:: How to complete this task ::
Look for the string "agent" in the data below, and copy each line that holds it.

Records from a collection:
BEGIN

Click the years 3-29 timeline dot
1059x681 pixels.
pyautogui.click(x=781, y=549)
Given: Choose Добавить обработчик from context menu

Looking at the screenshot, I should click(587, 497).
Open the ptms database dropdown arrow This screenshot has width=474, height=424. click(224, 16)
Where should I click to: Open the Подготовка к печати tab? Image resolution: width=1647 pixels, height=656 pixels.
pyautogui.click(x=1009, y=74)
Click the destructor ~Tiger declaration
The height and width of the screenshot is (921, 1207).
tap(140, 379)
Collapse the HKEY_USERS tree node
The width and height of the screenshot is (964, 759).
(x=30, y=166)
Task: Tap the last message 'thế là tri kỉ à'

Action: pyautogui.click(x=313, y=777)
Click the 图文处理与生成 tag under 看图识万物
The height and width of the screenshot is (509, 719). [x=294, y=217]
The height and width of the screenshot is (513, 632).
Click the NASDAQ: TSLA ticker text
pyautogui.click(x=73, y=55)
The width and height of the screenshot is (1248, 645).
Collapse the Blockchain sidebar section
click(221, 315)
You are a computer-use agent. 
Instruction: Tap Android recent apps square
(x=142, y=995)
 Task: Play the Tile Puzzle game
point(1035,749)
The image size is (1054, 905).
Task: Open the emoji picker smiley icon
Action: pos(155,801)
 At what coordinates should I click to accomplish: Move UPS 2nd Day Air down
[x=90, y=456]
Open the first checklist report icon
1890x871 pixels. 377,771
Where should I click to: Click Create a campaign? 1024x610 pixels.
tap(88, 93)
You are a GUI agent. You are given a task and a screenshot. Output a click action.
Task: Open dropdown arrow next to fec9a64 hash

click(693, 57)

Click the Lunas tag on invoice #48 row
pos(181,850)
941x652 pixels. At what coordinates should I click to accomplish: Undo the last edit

END

:: Expected answer ::
You are a computer-use agent. 
You are a GUI agent. You are given a task and a screenshot. Output a click action.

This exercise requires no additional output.